* What you are asked to do *
The answer must be an exact copy of the lines from the one containing "Task: Star the 7月21日 email" through the end of the records, with the pictures left out.

* Source data *

--- --- ---

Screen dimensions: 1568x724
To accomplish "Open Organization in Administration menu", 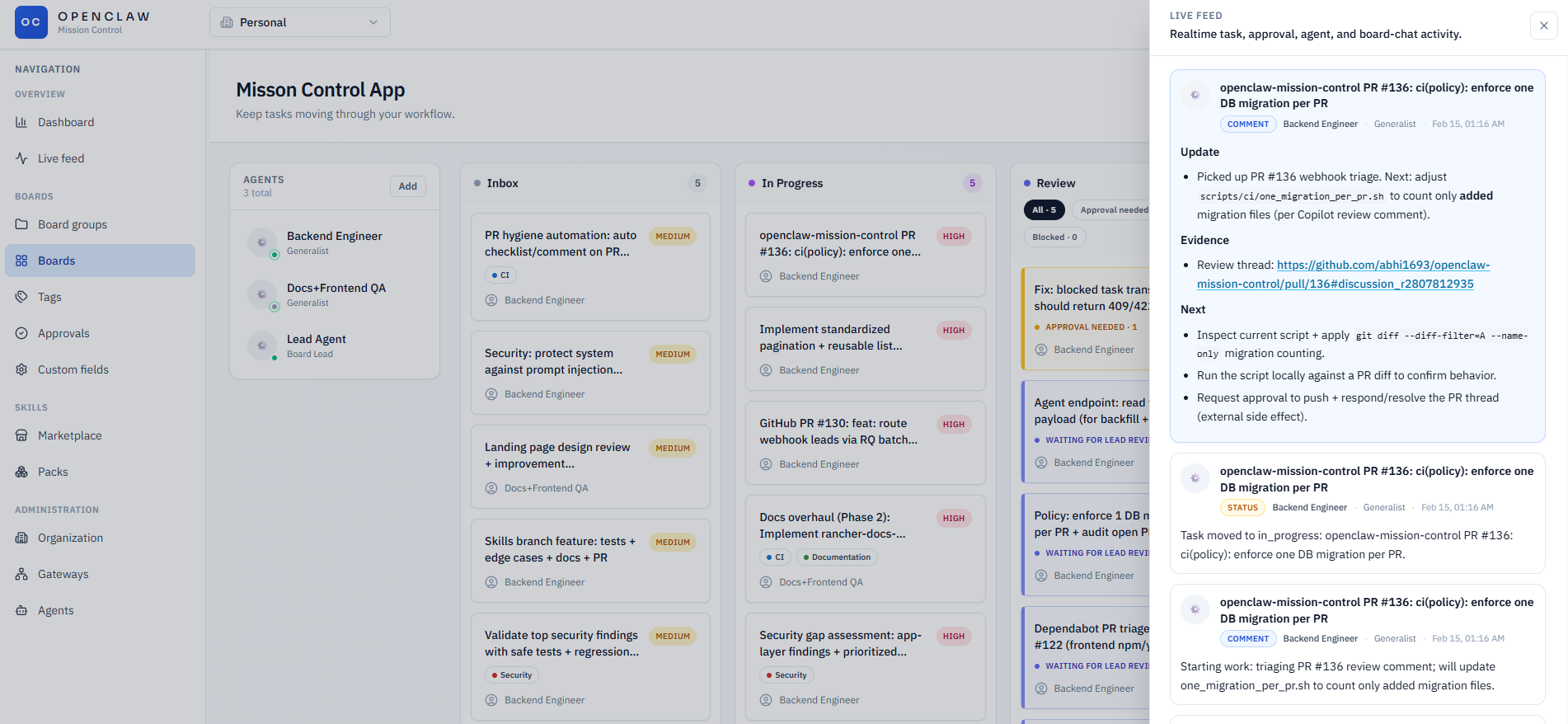I will click(x=70, y=538).
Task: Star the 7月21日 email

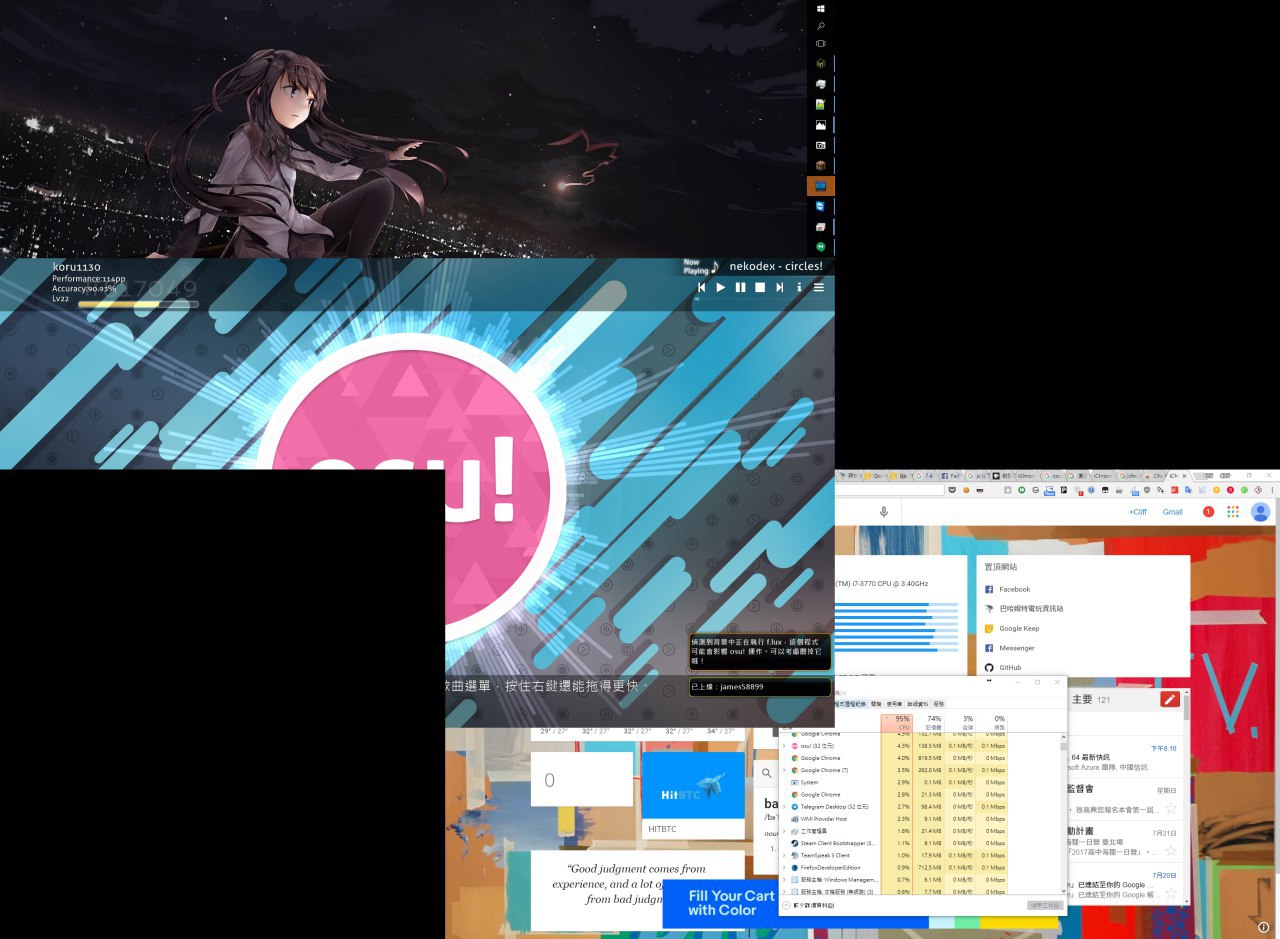Action: 1170,849
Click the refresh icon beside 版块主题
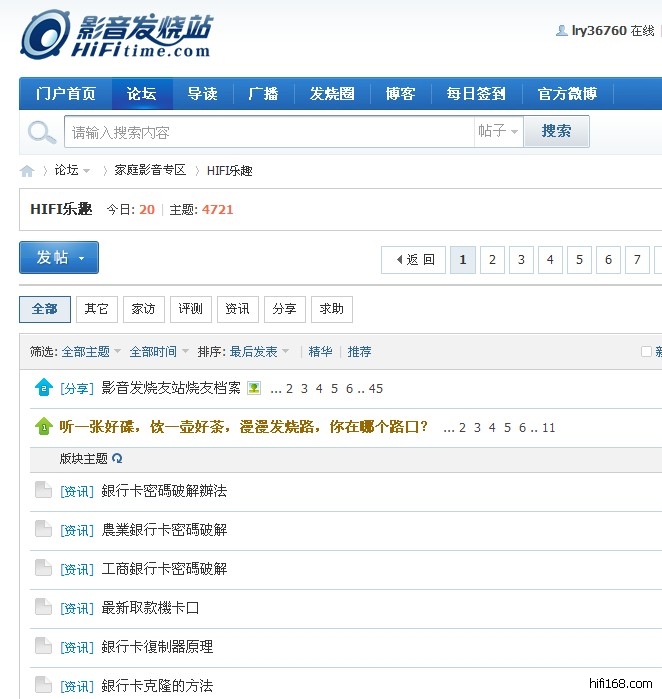This screenshot has width=662, height=699. tap(117, 459)
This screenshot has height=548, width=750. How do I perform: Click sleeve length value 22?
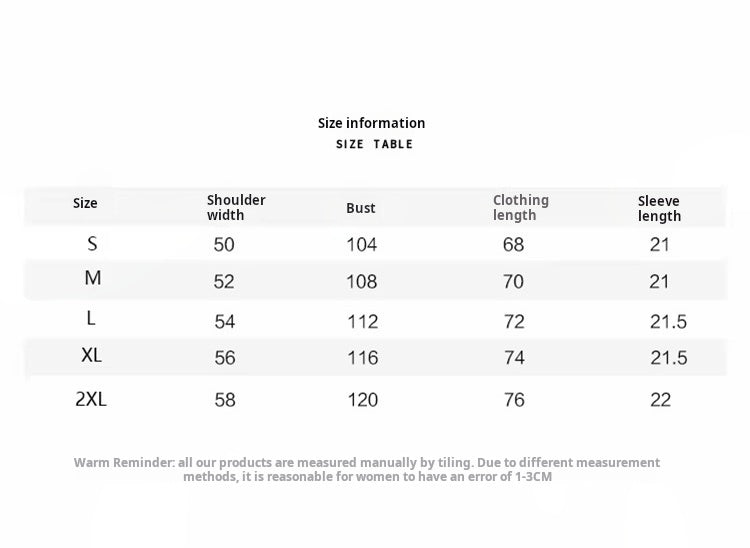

--- --- ---

* Solution to this problem *
Task: Star the 7月21日 email

Action: 1170,849
Click the refresh icon beside 版块主题
This screenshot has width=662, height=699. tap(117, 459)
This screenshot has height=548, width=750. How do I perform: Click sleeve length value 22?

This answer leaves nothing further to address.